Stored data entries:
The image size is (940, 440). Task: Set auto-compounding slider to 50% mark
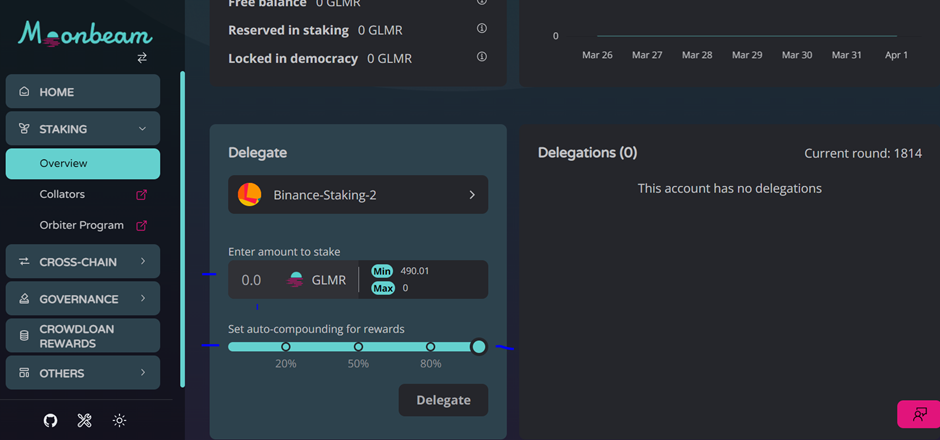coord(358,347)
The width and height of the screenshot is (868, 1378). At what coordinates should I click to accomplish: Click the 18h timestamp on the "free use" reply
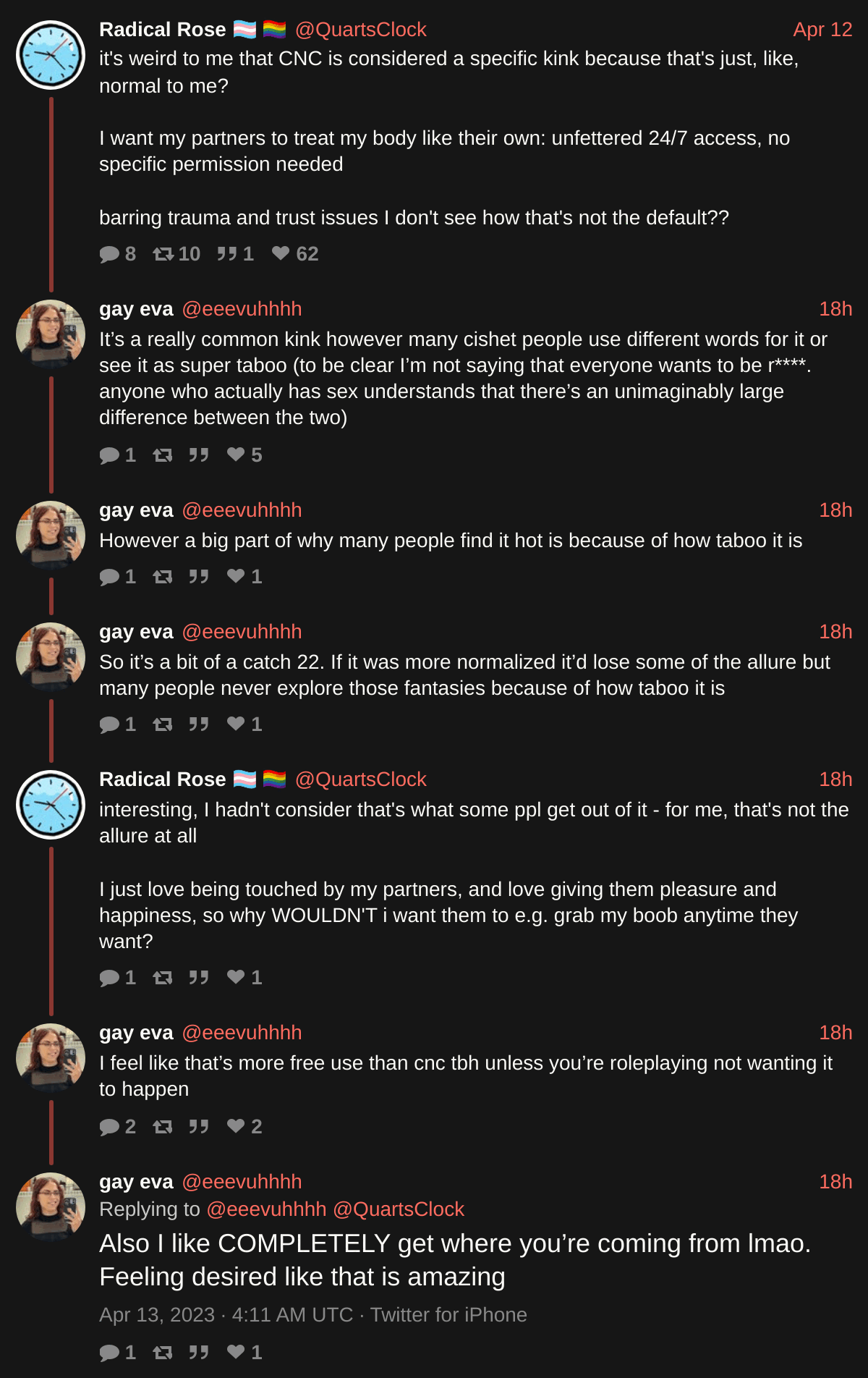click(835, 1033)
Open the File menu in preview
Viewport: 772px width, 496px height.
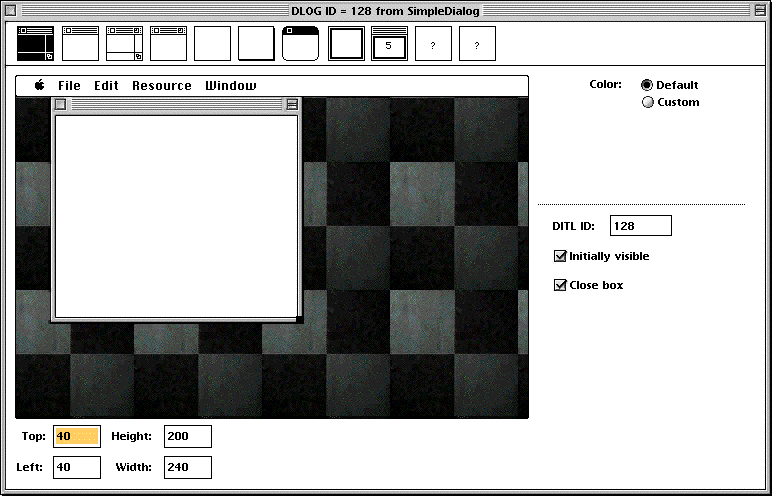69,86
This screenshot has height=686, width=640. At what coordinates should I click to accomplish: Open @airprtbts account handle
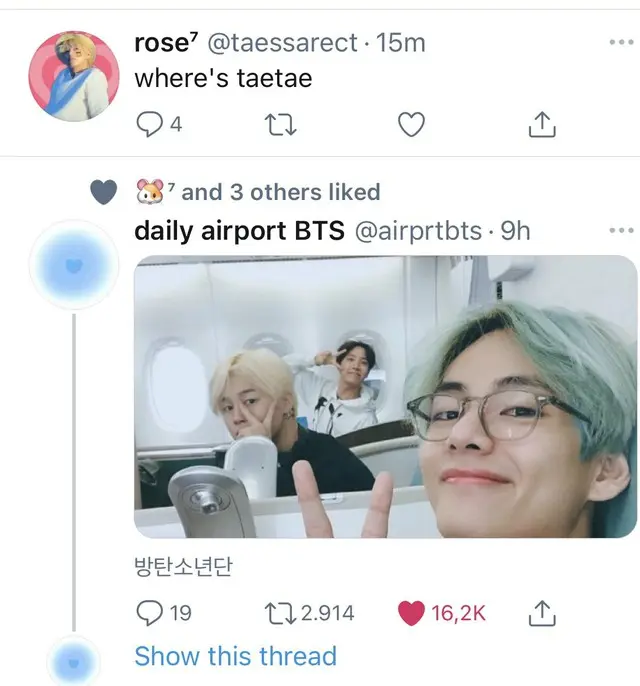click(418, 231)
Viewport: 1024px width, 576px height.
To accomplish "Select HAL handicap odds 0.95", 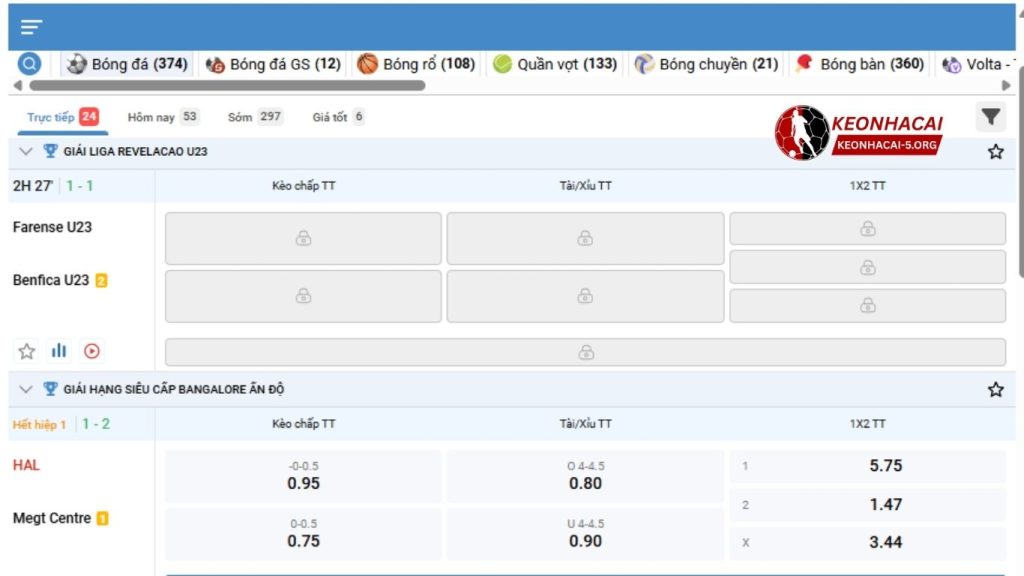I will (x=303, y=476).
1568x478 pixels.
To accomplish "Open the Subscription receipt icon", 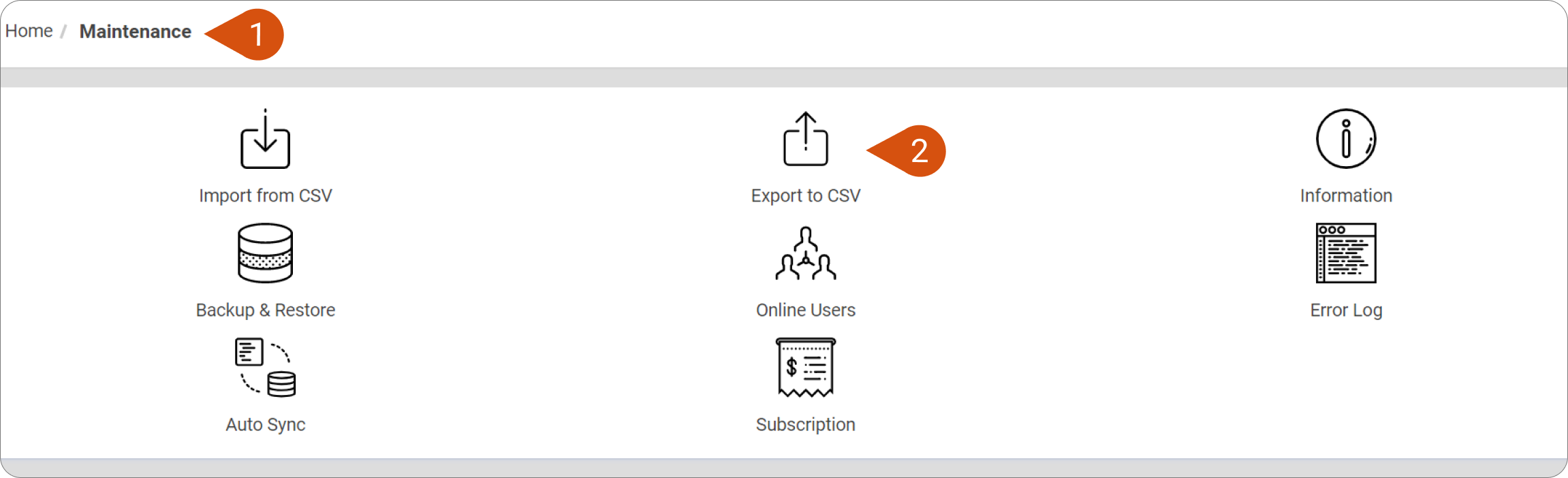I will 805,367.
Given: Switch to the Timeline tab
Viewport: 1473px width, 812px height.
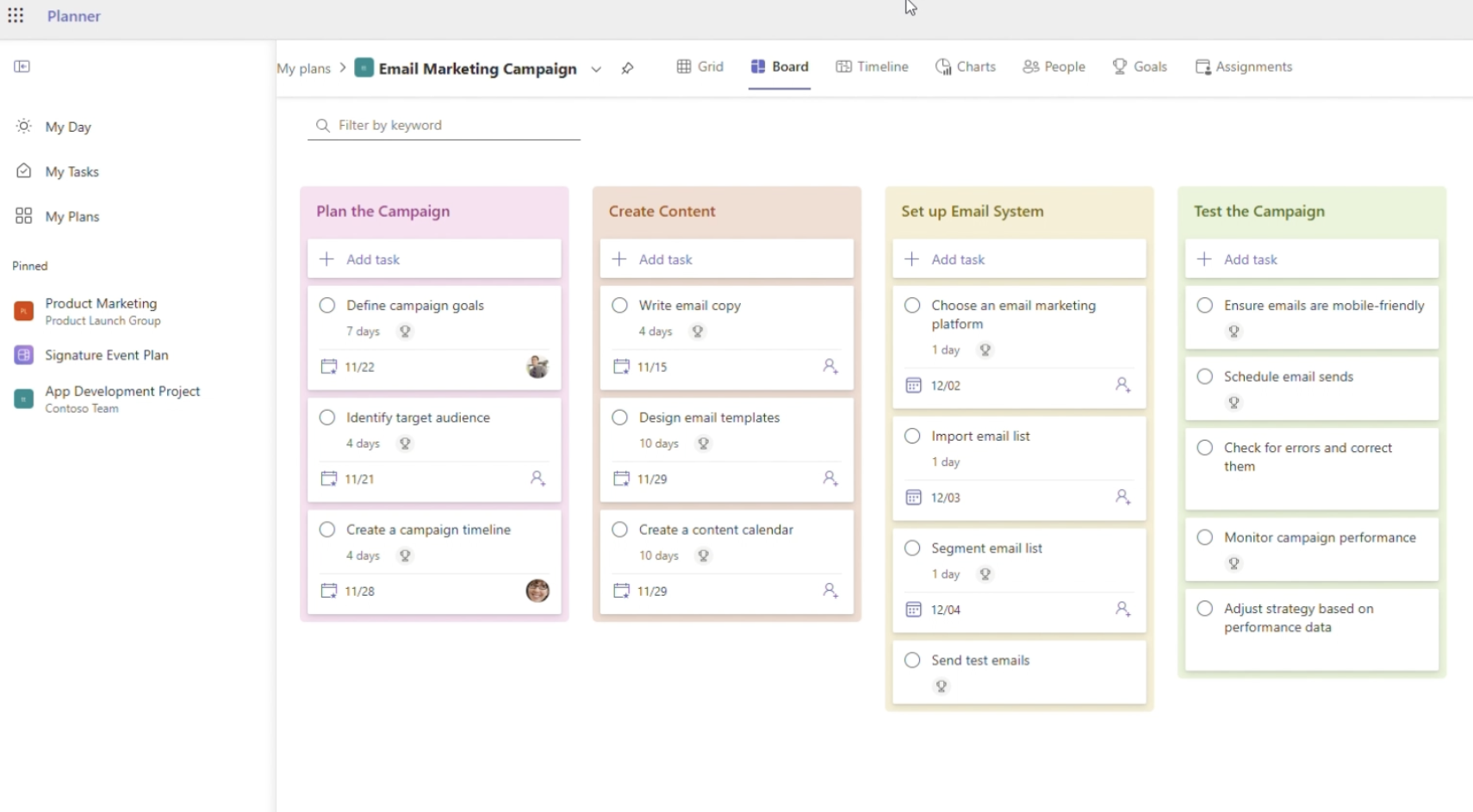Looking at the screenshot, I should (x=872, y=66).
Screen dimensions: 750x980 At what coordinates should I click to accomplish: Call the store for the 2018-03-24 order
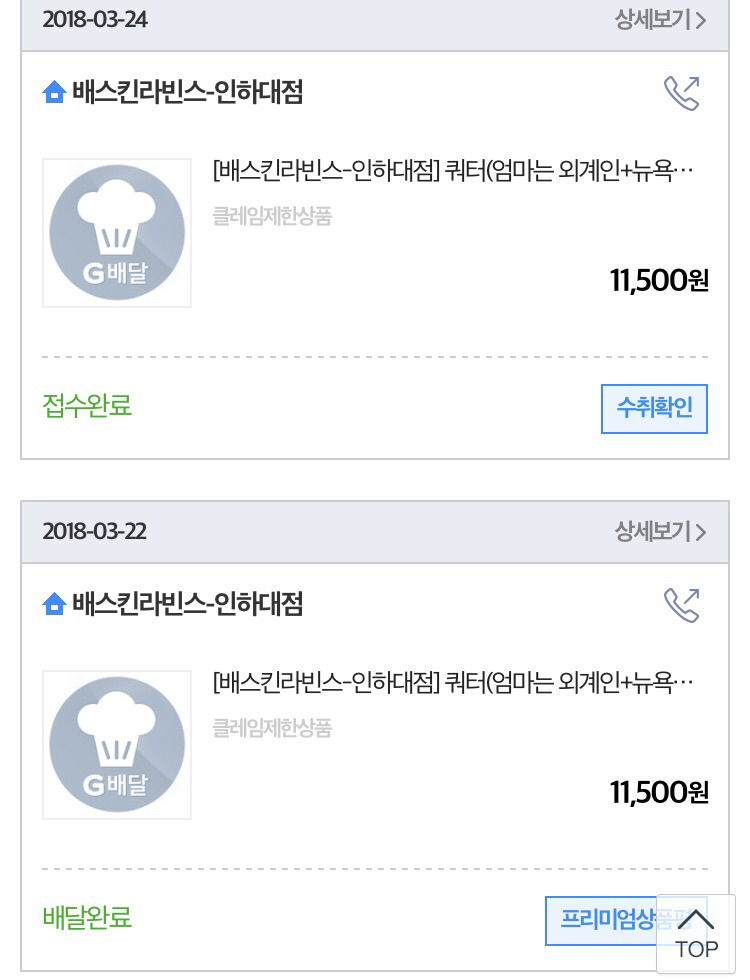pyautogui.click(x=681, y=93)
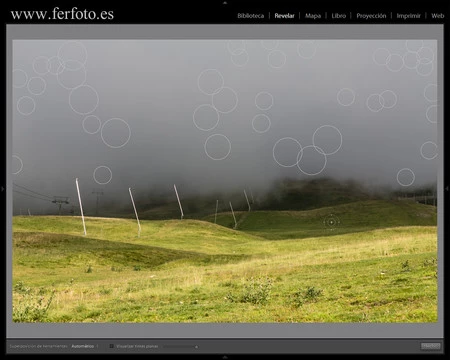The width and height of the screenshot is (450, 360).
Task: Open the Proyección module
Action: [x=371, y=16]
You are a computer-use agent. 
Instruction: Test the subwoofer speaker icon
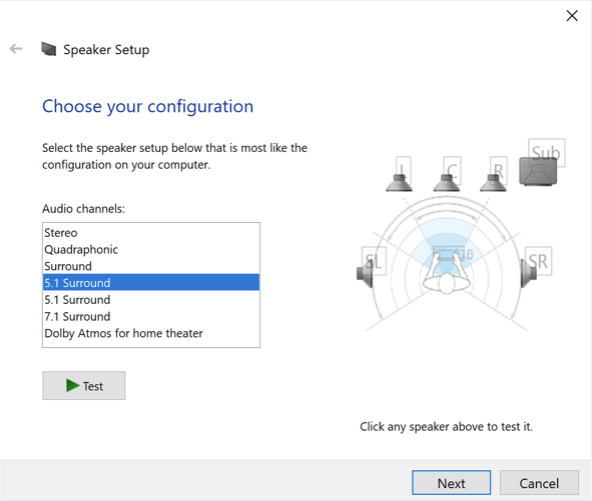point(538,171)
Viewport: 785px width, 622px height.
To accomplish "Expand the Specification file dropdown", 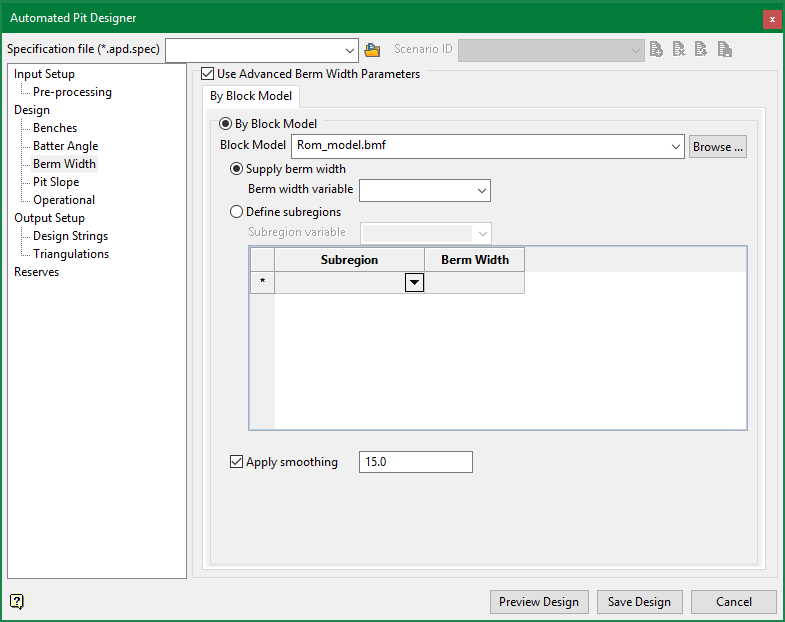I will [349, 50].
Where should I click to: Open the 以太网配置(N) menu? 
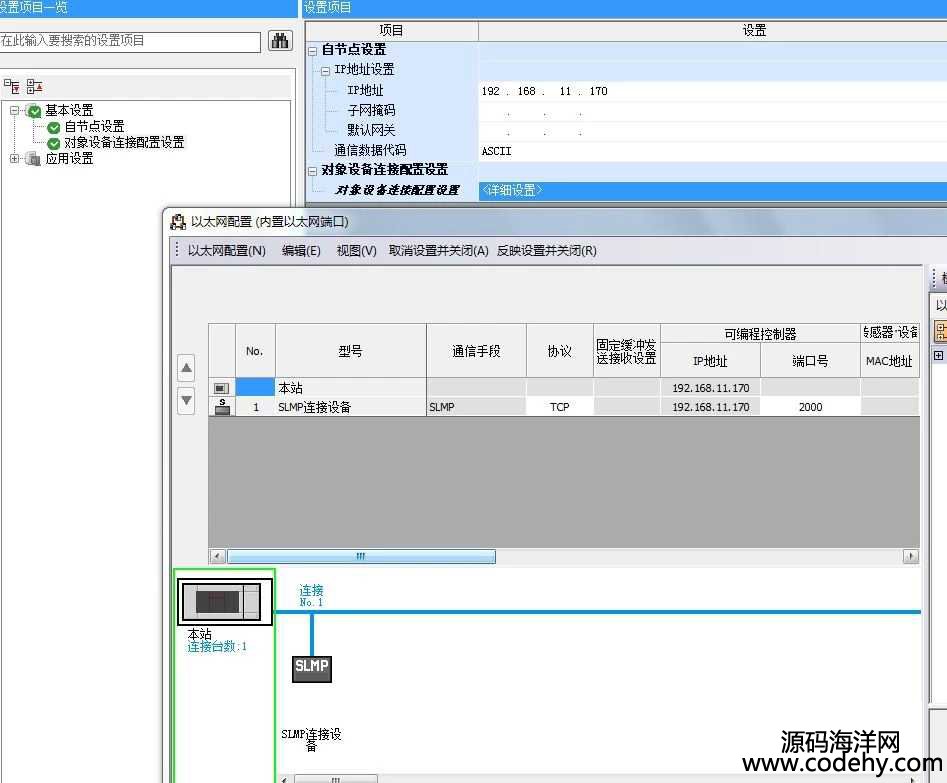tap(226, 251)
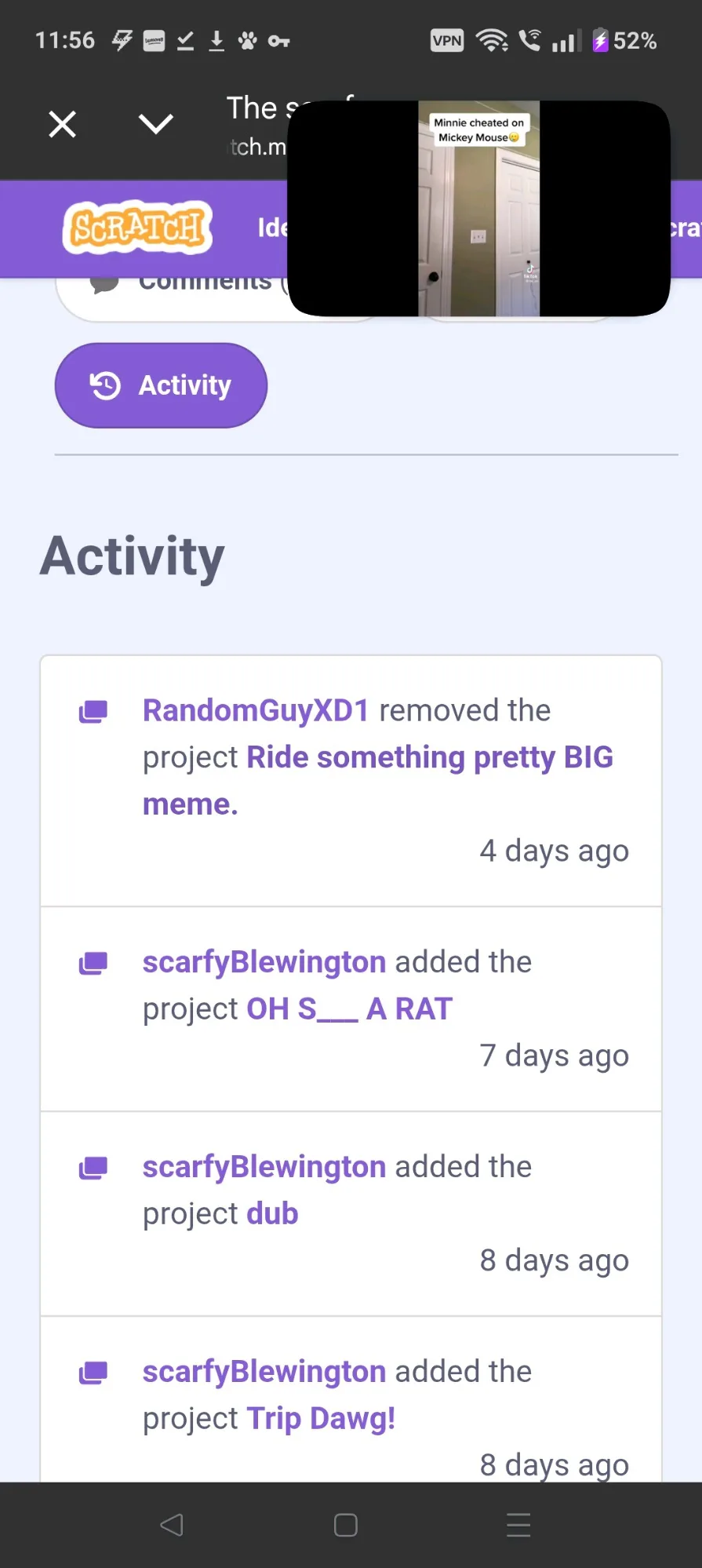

Task item ▸
Each line from the start of the entries above through the line with "Viewport: 1024px width, 576px height." should be duplicated exactly, leaving out the pictures.

Response ▸
The image size is (940, 440). Task: Set auto-compounding slider to 50% mark
coord(358,347)
The width and height of the screenshot is (868, 1378). At what coordinates should I click to accomplish: Click the 18h timestamp on the "free use" reply
click(835, 1033)
Open the File menu in preview
Viewport: 772px width, 496px height.
69,86
This screenshot has height=686, width=640. At what coordinates should I click to accomplish: Open @airprtbts account handle
click(418, 231)
Viewport: 1024px width, 576px height.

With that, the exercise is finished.